Rabindranath Tagore, the Bengali playwright, poet, educator, philosopher, polymath known by many as the poet of the people or the bard of Bengal. His more familiar achievements include him winning the Nobel prize for his collection of poetry named – Geetanjali and being the first non-European to do so as well as renouncing the knighthood bestowed upon him by King George V in 1915 as a political statement. He was a leading spokesman for compassionate humanism and culture in India and the world.
Tagore was a landmark in the field of education and believed in the philosophy consisted of four fundamental principles; naturalism, humanism, internationalism and idealism. He criticized the Indian format of schooling which emphasized rote learning. Montessori systems were set up to teach children differently using learning aids and phonetics. He also took a modernist approach when it came to the importance of a learners contact with nature and thus established Shantiniketan also known as the ‘abode of peace’. He also believed that education essential to the individual and his service for the nation since it propagates cultural representation and intellectualism. His plays were written using simplistic language and material which could be understood by the masses structuring them with western influences like Shakespeare.
He strongly opposed imperialism and saw the materialism in the west and the relative inferiority as compared to the east in countries like Japan and even predicted its push to a militarized society before the world war. He mentions about the failures of the western system and observed them to be steeped in greed and want of power and authority as compared to the vast culture and heritage of the east.
What most people do not understand about Tagore is that he was a visionary ahead of his time. The renouncing of knighthood was a response to the atrocities performed against innocents at the Jallianwala Bagh. His patriotism as not of an un-questioning nature or blind nation worship. He later had to pay the price by facing criticism from contemporary political leaders, making a clear distinction between nationalist and fanatic-nationalists.
He was a great nationalist but his patriotism ultimately merged suitably into internationalism. He had critical ideas about the national leaders in India and commented on the dangers of the nationalistic approach taken by the leaders to mobilize the population for the Indian freedom struggle.
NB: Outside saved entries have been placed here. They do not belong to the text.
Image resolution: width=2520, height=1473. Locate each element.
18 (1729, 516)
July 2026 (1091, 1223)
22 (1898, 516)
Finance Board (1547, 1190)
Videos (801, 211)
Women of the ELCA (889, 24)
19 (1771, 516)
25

He believed in a world (utopian as some would say) where the concept of nations wouldn’t exist. He believed that nationalism limited the expanse of one’s thinking and wrote about the dangers of nationalist ideology, narrow sightedness and unequal distribution of resources and wealth as a consequence of a purely nationalist idea. Being a universal pacifist and trying to also impart the idea of how nationalist sentiments can often be limiting whereas the theory of internationalism – ‘the world is one nest’ provides an impetus toward overall development, economic betterment, decrease in exploitation and more harmonious, tolerable social structuration. He believed in the idealist approach of no war and promotion of mutually beneficial peaceful coexistence, something that the current fascist world could definitely make an effort to learn.